Phagentherapie bald auch für Patienten in Deutschland |
Wie kleine Roboter sehen sogenannte Bakteriophagen aus. Diese Viren kapern viel größere Bakterien und injizieren diesen ihr Erbmaterial. / Foto: Shutterstock/nobeastsofierc
Manchem mag es riskant erscheinen, Viren gezielt in Wunden zu reiben, einzuatmen, zu schlucken oder gar in die Blutbahn zu spritzen. Doch bei der sogenannten Phagentherapie kommen tatsächlich bakterienfressende, für den Menschen ungefährliche Viren zum Einsatz. Mit der steigenden Zahl von Antibiotikaresistenzen wird dieser lange kaum noch verwendeten Therapieform wieder mehr Aufmerksamkeit zuteil. Aber ist sie die Lösung für die große Krise der Medizin? Zwei große deutsche Projekte stehen kurz davor, Patienten zu behandeln.

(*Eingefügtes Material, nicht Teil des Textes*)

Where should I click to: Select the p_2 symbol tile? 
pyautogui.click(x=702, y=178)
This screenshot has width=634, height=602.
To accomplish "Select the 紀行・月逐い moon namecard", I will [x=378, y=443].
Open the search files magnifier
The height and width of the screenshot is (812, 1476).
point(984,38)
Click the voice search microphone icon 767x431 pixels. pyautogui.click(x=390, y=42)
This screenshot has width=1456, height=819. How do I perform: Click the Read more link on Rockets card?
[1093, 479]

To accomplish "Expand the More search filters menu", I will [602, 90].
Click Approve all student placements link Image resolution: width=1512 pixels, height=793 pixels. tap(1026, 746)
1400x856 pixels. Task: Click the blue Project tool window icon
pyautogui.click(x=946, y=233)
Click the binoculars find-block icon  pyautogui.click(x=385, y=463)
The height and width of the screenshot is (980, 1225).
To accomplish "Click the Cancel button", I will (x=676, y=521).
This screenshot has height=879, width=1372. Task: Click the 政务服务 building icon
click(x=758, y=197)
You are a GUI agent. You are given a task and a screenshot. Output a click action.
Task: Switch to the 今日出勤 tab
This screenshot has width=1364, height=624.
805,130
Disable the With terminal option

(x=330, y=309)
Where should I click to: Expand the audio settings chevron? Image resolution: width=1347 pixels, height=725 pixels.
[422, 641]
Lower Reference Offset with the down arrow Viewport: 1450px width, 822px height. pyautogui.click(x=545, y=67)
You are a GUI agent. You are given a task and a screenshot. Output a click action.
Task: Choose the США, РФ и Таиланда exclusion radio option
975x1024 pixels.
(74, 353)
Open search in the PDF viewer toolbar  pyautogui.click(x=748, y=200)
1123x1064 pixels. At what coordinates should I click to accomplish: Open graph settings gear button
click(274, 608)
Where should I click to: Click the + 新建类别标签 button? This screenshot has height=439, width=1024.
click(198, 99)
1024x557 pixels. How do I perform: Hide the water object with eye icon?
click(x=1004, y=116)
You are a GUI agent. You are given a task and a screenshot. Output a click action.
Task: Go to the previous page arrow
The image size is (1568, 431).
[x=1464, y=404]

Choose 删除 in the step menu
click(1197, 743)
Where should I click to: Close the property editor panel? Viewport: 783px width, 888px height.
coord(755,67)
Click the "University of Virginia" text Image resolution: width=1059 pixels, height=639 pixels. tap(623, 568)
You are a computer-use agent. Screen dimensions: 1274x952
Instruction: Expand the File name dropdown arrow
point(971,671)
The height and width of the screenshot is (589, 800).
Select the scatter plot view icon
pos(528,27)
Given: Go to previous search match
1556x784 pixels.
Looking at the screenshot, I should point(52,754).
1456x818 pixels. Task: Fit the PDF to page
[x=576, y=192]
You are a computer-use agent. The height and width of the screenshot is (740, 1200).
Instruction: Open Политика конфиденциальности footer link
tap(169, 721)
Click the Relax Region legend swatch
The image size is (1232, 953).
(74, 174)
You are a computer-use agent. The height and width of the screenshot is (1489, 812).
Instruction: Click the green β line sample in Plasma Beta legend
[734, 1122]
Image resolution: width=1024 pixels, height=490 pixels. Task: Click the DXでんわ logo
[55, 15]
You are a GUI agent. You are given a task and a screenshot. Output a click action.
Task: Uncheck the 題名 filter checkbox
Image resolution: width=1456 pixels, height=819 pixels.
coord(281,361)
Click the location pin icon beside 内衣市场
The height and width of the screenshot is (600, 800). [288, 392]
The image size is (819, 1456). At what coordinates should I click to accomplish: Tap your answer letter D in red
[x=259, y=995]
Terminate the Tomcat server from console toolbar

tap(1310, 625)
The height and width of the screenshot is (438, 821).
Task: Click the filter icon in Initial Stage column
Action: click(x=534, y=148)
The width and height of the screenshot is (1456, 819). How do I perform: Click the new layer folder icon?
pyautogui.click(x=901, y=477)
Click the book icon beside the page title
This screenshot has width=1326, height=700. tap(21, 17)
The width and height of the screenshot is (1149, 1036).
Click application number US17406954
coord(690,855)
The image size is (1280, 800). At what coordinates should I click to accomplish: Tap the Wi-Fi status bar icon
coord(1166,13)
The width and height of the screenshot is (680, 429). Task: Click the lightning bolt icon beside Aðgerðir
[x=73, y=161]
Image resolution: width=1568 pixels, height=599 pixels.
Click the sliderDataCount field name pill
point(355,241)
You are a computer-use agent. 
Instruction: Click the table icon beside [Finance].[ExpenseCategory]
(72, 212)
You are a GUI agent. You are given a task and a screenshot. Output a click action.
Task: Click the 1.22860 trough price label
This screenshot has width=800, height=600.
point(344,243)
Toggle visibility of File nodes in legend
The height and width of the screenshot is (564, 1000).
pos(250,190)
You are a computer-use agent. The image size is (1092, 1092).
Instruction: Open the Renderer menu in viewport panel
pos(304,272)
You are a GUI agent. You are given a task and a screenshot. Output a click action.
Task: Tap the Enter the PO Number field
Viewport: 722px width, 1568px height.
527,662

Bakteriophagen sind ständig um und in uns. Ein erwachsener Mensch bestehe aus etwa 30 Billionen Körperzellen, 40 Billionen Bakterien – und 300 Billionen Phagen, sagt Phagentherapie-Experte Professor Dr. Christian Willy, Direktor der Klinik für Unfallchirurgie am Bundeswehrkrankenhaus Berlin. Bakteriophagen sind Viren, die in Bakterien Vermehrungsprogramme in Gang setzen, bis die Masse neu produzierter Viren die Bakterienzelle zum Platzen bringt. Bakterienansammlungen etwa in einem Entzündungsherd können so rasch verschwinden.
Eines der Projekte, bei dem bald Patienten behandelt werden sollen, ist «Phage4Cure», bei dem eine Therapie mit inhalierbaren Phagen gegen den gefürchteten Krankenhauskeim Pseudomonas aeruginosa entwickelt wird. Oft besiedelt der Erreger die Lunge von Mukoviszidose-Patienten. Im Spätsommer soll es mit einer klinischen Phase-I-Studie zur grundsätzlichen Verträglichkeit losgehen, wie Dr. Christine Rohdeam Leibniz-Institut DSMZ (Deutsche Sammlung von Mikroorganismen und Zellkulturen) in Braunschweig sagt. Anders als meist üblich gebe es direkt auch eine Kohorte mit Patienten. «Wenn die Phase I erfolgreich läuft und es den Patienten besser geht, dann ist ein echter Meilenstein für die Phagentherapie in Deutschland erreicht.»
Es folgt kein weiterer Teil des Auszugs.